Na terceira e última etapa da narrativa, o protagonista investiga o caso da tripulação de uma embarcação que foi atacada por cultistas, e, ao sobreviver, acabou supostamente se deparando com a cidade ciclópica, antes vista apenas nos sonhos dos artistas e nas narrativas dos adoradores. Esse ponto em específico do texto pode ser um pouco decepcionante para alguns, pelo fato de quebrar o ar de mistério sobre a existência de todas as coisas descritas nas partes anteriores, mas ainda é de suma importância na construção do medo no conto como um todo.
O ponto mais forte do estilo de Lovecraft, que é altamente presente nesse conto, é o Terror como uma sugestão. A maior parte da história é composta por divagações e investigações por parte do narrador, onde nada de concreto de fato acontece, e, no entanto, o medo está ali. Esse terror psicológico deixa o próprio Cthulhu, que leva o nome no título, como uma espécie de personagem secundário, uma sombra milenar que se estende através do tempo para assombrar os dias atuais. O mérito do conto está em nos deixar com medo daquilo que não sabemos o que é, como definir ou que sequer somos capazes de compreender, e é nisso que se baseia o Horror cósmico (subgênero de Terror em que Lovecraft foi pioneiro), na insignificância humana perante um universo desconhecido, assustador e incompreensível.
A verdadeira face do medo criado pelo autor é o desconhecido, reflexo direto da mentalidade do próprio contista, que se traduz em um preconceito explícito que é transmitido por seus personagens. Os grandes cultistas e protagonistas das vilanias retratadas em seus textos são as minorias, povos estigmatizados e negligenciados pela história, de origem majoritariamente negra. O medo de Lovecraft é o medo do estrangeiro, o próprio Cthulhu é uma criatura advinda de fora da Terra, das profundezas ancestrais do Cosmo.
É nesse espectro de medo do desconhecido, de horror psicológico e de atomização do ser, que se constrói a maior parte da narrativa. Mas, para os amantes de finais abertos e reflexivos, esse conto traz pequenas decepções ao abordar uma confirmação concreta da existência desta divindade alienígena, a consolação se dá pelo fato de não se saber ao certo o que houve com ela, e que destino terá o planeta Terra.

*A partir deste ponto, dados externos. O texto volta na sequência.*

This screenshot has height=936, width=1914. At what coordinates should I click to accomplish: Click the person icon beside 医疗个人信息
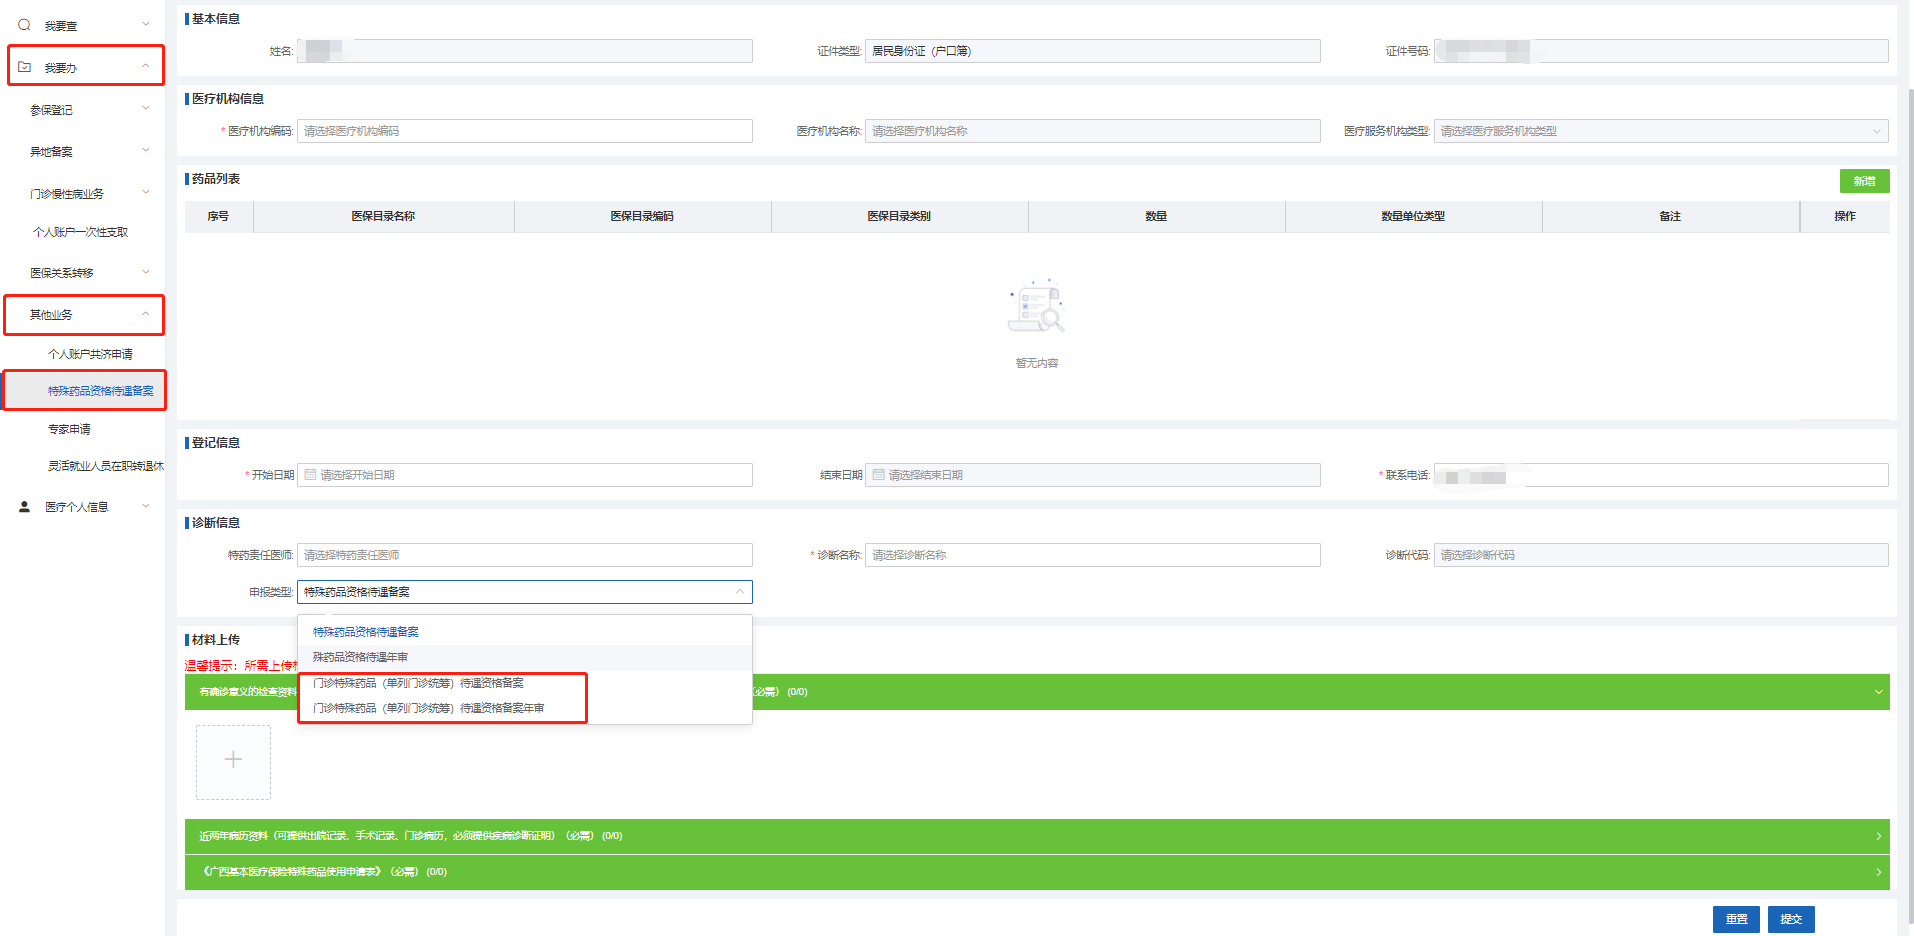click(24, 507)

O conto em si, que conta com 64 páginas e tradução de Ramon Mapa na edição da Darkside Books, é um clássico essencial aos amantes do terror psicológico e para aqueles que desejam ter um contato genuíno com o Horror cósmico. Seu grande defeito, porém, se encontra na mentalidade do autor e no momento histórico em que foi escrito, o que exige um olhar crítico e preparado.

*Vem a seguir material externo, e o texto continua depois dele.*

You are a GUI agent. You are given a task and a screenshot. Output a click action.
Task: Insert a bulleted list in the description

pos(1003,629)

No que se refere às traduções para o português brasileiro, é perfeitamente cabível afirmar que a língua latina casa muito bem com a história de O Chamado de Cthulhu, valendo-se de um arsenal vasto de palavras rebuscadas que ajudam a construir o clima de um Terror quase gótico. Não é à toa que suas obras inspiram autores até os dias de hoje, como é o caso do Mestre do Terror Stephen King, ou até mesmo escritores mais fantásticos, como Neil Gaiman.